Всю свою жизнь он видел сознание во всем – не только в животных с их умными желтыми глазами, но и в песке, и в деревьях. Но сознание – это не только цветы и солнечный свет; в нем есть нечто иное, темное и опасное, как море, бугрящееся под бездонной зимней луной. Эта опасность присутствует во всех вещах – и в нем тоже, раз он принадлежит к этой вселенной. Данло был такой же человек, как и все, и потому ему иногда не хотелось думать так о самом себе. Иногда, в минуты безверия и слабости, ему хотелось видеть себя богоподобным существом, обреченным жить в этом мире, пока не завершит свою эволюцию и не создаст лучший – или же не преодолеет окончательно темную власть камня, крови, всего материального вообще. Но как только Данло выходил из дому и принимал первый удар холодного соленого воздуха, он сразу приходил в себя.
Такова магия всех диких мест. На берегу океана природа всегда бодрствует, следит и ждет. Все живое – чайки, поморники, выдры, моллюски и киты – вечно перекликается странно напряженными, зовущими голосами, стремясь коснуться друг друга глазами, языком или острыми зубами. Жизнь всегда стремится объять другую жизнь, пощупать ее, попробовать, поглотить целиком. Данло видел, как крабы в оставшихся после отлива лужах терпеливо, по кусочку, разгрызают раковины мидий. Видел, как оранжевые морские звезды захватывают раковины своими сильными руками и медленно раскрывают их, а после почти сексуальным движением высовывают изо рта желудочный отросток, чтобы всосать обнажившуюся плоть моллюска.
Все живое вибрировало жуткой любовью ко всем прочим живым существам.

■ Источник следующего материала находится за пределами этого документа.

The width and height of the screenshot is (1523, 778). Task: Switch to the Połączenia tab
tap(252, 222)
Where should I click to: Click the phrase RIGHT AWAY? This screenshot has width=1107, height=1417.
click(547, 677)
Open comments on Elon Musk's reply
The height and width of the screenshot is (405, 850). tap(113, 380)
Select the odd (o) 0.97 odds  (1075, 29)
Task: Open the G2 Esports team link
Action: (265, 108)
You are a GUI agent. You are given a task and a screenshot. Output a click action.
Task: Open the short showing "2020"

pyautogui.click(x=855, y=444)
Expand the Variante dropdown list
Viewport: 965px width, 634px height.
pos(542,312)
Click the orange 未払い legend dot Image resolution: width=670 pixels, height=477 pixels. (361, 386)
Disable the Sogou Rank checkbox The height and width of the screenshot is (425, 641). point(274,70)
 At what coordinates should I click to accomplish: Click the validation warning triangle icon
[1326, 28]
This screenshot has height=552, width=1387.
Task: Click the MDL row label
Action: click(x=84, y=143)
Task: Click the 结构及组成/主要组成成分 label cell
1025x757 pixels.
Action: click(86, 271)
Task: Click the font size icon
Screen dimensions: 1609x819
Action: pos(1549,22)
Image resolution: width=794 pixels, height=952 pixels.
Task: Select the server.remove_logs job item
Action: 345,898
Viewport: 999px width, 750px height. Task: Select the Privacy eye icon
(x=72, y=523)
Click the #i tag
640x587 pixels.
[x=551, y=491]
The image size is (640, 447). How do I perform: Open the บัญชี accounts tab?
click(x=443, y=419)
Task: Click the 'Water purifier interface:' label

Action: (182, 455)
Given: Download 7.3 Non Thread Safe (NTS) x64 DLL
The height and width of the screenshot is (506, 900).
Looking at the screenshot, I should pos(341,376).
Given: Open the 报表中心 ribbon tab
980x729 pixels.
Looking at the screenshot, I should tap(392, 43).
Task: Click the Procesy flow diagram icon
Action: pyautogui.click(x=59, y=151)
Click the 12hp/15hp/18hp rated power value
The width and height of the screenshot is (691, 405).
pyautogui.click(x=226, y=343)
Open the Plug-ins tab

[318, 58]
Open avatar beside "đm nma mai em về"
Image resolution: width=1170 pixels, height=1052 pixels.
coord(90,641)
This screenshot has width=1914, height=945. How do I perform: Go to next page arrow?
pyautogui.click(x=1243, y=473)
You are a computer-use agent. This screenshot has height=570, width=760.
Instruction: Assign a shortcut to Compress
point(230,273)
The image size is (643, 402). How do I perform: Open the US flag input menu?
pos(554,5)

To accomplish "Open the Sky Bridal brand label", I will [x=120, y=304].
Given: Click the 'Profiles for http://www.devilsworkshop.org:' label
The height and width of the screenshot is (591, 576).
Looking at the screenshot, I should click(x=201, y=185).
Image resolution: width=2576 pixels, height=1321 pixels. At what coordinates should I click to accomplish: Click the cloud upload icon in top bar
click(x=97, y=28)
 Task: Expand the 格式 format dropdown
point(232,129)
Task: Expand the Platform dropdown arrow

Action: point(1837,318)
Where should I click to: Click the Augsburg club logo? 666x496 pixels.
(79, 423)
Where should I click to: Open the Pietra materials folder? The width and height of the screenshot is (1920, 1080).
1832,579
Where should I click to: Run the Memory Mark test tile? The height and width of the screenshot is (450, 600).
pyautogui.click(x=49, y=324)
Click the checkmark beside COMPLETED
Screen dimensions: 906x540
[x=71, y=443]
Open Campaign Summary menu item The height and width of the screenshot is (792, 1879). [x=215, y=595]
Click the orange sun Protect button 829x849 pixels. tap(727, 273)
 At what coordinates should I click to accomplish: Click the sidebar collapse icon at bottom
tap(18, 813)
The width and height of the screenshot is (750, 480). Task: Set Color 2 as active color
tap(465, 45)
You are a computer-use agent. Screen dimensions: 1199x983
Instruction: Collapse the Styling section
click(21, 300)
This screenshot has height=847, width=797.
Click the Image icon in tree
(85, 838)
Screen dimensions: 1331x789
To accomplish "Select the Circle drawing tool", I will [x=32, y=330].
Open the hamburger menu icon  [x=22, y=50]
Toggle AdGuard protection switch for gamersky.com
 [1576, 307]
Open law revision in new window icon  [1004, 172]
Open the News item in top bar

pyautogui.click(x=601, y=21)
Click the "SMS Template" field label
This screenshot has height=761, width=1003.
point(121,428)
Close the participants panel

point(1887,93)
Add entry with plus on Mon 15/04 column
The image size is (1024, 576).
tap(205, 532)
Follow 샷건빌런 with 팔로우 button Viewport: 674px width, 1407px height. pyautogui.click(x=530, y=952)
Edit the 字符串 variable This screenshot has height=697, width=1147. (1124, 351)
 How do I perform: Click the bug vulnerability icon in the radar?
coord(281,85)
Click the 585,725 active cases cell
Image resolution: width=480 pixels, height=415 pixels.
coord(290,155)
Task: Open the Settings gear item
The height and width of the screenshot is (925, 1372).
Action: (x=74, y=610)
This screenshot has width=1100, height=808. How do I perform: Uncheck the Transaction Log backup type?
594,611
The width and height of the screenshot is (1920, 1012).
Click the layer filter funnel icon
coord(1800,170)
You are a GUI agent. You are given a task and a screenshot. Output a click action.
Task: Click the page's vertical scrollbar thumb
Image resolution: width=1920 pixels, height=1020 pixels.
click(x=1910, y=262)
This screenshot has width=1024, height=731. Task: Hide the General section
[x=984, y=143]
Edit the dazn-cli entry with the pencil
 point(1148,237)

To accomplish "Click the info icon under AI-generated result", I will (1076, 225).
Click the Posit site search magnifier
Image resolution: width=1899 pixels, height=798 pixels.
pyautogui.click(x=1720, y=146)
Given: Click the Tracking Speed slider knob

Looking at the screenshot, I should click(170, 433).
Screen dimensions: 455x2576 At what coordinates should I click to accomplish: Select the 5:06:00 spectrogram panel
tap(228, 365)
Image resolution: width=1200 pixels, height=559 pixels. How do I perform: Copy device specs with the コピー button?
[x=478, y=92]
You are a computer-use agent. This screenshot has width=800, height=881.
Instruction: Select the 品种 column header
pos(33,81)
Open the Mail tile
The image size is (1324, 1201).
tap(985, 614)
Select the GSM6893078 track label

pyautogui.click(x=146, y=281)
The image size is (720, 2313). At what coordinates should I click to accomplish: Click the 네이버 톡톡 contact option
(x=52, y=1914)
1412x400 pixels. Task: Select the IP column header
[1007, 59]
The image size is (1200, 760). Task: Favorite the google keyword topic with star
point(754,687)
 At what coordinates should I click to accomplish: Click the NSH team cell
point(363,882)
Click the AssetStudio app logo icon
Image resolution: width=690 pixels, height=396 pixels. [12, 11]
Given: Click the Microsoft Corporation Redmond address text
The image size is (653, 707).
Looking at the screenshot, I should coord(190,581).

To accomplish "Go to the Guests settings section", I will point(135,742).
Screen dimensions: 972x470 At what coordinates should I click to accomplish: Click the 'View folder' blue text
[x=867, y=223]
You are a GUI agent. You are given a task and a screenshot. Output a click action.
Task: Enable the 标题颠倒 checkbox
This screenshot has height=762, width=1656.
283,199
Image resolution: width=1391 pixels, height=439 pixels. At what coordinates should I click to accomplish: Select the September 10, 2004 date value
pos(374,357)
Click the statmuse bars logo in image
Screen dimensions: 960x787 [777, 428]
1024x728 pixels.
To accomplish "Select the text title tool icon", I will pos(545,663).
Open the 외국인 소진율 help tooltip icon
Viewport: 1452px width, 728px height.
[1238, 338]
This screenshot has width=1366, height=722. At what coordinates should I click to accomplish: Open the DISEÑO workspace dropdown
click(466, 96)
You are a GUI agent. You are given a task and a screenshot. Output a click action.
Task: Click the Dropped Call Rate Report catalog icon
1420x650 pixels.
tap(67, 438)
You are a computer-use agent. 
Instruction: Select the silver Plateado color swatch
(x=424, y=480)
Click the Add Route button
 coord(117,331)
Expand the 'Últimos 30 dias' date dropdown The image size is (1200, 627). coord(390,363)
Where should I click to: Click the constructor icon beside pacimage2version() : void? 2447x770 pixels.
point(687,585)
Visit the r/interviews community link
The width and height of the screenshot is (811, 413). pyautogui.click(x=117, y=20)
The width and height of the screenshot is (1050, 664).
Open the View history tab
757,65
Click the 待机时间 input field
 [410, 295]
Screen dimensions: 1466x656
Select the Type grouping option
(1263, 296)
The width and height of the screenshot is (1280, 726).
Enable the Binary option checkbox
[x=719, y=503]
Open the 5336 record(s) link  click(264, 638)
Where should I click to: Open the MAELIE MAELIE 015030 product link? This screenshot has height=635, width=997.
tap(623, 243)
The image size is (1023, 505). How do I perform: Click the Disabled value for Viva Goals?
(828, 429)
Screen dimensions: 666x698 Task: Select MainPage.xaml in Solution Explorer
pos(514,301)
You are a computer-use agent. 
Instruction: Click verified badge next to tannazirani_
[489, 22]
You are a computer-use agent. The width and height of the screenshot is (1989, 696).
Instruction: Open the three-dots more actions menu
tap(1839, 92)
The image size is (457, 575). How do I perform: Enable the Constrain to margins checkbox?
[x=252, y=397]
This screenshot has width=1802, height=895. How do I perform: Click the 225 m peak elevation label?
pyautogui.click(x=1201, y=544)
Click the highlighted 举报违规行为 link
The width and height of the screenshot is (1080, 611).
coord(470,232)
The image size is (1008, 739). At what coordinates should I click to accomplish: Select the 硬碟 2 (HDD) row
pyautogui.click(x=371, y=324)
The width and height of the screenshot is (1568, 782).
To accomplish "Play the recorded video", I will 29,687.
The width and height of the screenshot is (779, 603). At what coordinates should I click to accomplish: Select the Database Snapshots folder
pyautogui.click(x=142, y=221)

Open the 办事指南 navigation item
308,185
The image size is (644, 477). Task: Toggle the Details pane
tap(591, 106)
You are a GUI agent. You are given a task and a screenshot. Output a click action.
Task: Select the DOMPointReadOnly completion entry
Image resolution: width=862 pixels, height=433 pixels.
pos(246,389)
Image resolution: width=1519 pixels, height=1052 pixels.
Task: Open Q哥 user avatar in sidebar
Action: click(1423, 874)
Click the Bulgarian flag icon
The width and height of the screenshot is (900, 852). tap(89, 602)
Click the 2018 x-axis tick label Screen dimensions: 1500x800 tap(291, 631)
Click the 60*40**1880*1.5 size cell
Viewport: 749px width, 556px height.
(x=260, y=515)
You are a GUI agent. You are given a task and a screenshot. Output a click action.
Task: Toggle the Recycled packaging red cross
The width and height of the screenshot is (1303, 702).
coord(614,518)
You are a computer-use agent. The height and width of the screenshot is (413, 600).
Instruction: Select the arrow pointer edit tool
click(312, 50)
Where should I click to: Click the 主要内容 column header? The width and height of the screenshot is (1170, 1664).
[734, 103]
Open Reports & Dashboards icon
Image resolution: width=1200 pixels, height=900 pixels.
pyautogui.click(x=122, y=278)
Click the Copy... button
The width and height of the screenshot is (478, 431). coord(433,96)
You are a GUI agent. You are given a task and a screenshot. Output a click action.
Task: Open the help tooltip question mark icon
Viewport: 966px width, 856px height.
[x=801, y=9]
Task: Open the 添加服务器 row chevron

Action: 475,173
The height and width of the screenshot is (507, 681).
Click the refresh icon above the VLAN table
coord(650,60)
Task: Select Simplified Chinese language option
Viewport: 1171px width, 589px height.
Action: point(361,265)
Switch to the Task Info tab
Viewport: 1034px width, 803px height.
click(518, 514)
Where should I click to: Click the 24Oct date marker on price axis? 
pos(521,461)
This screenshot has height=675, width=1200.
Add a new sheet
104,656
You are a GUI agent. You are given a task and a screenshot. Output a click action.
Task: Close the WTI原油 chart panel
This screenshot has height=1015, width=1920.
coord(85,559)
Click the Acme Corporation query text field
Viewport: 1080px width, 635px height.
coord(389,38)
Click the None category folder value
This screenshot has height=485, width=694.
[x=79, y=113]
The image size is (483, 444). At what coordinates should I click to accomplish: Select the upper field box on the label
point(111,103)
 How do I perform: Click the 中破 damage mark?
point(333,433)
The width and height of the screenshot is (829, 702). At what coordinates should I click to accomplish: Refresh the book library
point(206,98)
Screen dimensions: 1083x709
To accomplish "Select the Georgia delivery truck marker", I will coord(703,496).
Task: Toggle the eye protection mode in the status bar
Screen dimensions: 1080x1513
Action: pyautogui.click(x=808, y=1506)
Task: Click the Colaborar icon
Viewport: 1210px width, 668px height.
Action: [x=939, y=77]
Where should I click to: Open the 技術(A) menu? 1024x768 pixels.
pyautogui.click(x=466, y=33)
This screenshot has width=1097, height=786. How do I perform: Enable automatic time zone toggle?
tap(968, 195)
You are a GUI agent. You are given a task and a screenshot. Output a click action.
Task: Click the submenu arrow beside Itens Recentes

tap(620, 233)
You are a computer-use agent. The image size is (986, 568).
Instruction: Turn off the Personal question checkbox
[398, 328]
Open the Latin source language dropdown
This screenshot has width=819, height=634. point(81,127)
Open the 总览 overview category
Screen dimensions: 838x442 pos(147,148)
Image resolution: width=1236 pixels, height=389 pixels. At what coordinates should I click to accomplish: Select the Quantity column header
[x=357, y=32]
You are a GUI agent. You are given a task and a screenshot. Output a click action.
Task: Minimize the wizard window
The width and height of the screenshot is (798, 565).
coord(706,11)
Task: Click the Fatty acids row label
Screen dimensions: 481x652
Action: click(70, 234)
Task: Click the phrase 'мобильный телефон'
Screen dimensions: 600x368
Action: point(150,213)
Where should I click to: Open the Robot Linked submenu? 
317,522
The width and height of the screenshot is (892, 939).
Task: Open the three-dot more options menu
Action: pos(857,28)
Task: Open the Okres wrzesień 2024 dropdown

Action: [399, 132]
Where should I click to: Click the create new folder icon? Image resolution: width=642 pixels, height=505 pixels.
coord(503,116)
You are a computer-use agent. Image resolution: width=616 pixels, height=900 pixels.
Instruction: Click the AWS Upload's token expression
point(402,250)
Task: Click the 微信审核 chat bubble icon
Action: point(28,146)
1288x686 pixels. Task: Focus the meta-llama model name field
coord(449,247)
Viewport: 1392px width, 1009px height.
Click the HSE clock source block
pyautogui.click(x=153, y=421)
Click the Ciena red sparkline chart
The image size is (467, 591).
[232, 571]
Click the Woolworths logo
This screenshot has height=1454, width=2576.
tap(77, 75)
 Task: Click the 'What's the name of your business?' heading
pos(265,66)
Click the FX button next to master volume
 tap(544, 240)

Порой эта любовь переходила почти в ненависть – не просто в неприязнь, которую чувствует человек к грязи и крови органической жизни, а в глубокую первозданную ненависть к участи всеми покинутого, заживо пожираемого существа. Свирепость, с которой природа вечно пытается поглотить саму себя, внушала нечто вроде благоговения. Быть убитым и съеденным – это ужас, знакомый всему живому, но быть поглощенным окружающей тебя жизнью – это радость и дикий экстаз мира. Это чувство единства с другой жизнью и в симбиозе грибов и водорослей, от которого камни обрастают оранжево-охряными пятнами лишайника. Как будто жизнь в своей жажде любви стремится взять у другой жизни ее нектар, ее секреты, ее память, ее чудесное свойство сознавать себя живой.